L'interrogazione che scuote il Palazzo
Nella loro interrogazione, Arletti e Fieni non si limitano a chiedere spiegazioni tecniche. Vogliono sapere se la spesa fosse già prevista nel bilancio 2026-2028, se l'importo sia congruo rispetto agli standard di mercato e, soprattutto, quali siano le competenze specifiche che hanno portato a scegliere proprio Ciao Comunicazione. Ma è nel comunicato che accompagna l'interrogazione che emerge la vera preoccupazione politica: "un possibile sistema di affidamenti ricorrenti sempre verso i medesimi soggetti" e il "rischio di alimentare un intreccio poco limpido tra livelli istituzionali".

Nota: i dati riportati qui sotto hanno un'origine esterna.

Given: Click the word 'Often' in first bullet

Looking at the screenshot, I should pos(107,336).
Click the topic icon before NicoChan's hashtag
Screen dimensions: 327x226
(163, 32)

Le connessioni che fanno discutere
I sospetti di Fratelli d'Italia non nascono dal nulla. Una rapida ricerca rivela che Ciao Comunicazione ha lavorato per il Comune di Modena nelle attività natalizie del 2025, collabora con la Regione Emilia-Romagna e figura tra i fornitori dell'europarlamentare del Pd Stefano Bonaccini. Proprio a Bonaccini, secondo quanto emerso dalla ricerca, la stessa agenzia aveva ottenuto un affidamento diretto da 158.600 euro per il rendiconto di mandato 2020-2024. Una cifra ben superiore a quella di Carpi, che alimenta i dubbi sulla trasparenza degli affidamenti.

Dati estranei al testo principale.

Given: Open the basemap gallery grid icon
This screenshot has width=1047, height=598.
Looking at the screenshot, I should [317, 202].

La difesa dell'amministrazione
L'amministrazione comunale si difende con i numeri: nonostante potesse procedere con affidamento diretto, sono stati richiesti preventivi a cinque agenzie diverse. La scelta è poi ricaduta su Ciao Comunicazione perché ritenuta "più conveniente sotto il profilo economico e più allineata con i requisiti richiesti". Il lavoro commissionato non è di poco conto: comprende ideazione grafica, realizzazione di documenti, creazione di infografiche, contenuti per social media e un volume riepilogativo di fine mandato. Tutte attività che, secondo il Gabinetto del Sindaco, richiedevano competenze specifiche.
Il pragmatismo dei numeri
Dal punto di vista strettamente tecnico, l'operazione appare in regola. L'affidamento diretto per importi sotto i 140mila euro è previsto dalla normativa, purché il fornitore abbia i requisiti di competenza ed economicità. E i cinque preventivi richiesti dimostrano una parvenza di trasparenza nella scelta. Tuttavia, le coincidenze politiche sono innegabili: la stessa agenzia che lavora per Bonaccini e la Regione ottiene incarichi anche a Carpi. In un panorama dove la comunicazione pubblica vale milioni di euro, queste connessioni sollevano legittimi interrogativi sulla varietà dei fornitori e sulla rotazione degli affidamenti. La verità, come spesso accade, sta probabilmente nel mezzo: formalmente tutto regolare, politicamente un po' troppo comodo. I cittadini di Carpi, dal canto loro, aspettano di vedere se quei 73mila euro produrranno una rendicontazione davvero trasparente e utile alla comunità.